Stored records:

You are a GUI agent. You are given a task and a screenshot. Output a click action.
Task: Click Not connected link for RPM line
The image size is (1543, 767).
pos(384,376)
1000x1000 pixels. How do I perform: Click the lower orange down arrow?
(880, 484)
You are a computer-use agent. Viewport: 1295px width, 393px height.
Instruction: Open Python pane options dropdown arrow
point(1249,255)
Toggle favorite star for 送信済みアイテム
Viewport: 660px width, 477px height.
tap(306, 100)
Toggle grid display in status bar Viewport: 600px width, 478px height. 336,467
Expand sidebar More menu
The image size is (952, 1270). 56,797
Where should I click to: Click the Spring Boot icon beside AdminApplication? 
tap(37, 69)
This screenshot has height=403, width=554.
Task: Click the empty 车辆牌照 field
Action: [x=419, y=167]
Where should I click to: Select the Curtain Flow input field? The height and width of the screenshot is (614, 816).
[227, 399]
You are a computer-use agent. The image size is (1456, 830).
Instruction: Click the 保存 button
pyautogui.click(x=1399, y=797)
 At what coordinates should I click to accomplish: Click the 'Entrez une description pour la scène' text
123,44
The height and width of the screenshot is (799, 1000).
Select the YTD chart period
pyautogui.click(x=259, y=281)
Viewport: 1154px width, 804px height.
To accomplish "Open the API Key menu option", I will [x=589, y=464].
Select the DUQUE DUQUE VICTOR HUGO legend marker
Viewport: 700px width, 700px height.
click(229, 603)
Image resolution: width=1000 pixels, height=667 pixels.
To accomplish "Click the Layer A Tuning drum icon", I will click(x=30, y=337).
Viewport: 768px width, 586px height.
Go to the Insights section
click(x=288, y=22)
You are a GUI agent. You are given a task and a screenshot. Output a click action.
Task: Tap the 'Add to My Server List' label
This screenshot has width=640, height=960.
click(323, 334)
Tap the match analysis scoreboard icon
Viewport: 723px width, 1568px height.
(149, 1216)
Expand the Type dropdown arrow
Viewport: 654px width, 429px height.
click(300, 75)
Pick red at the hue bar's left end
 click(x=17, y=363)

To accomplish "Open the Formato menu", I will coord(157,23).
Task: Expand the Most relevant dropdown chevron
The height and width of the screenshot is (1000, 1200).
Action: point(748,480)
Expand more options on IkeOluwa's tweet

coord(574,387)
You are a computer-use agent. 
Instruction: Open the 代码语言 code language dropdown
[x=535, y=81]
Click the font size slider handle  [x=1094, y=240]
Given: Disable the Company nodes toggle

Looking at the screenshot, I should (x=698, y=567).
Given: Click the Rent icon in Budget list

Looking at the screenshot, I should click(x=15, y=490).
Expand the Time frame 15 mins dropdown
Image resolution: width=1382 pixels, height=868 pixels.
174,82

Exercise prompt ::
All lines from the one that contains "Given: Click the Rent icon in Budget list" to the last line above must be given again exactly, with both included and nothing added.

Result ::
Given: Click the Rent icon in Budget list

Looking at the screenshot, I should click(x=15, y=490).
Expand the Time frame 15 mins dropdown
Image resolution: width=1382 pixels, height=868 pixels.
174,82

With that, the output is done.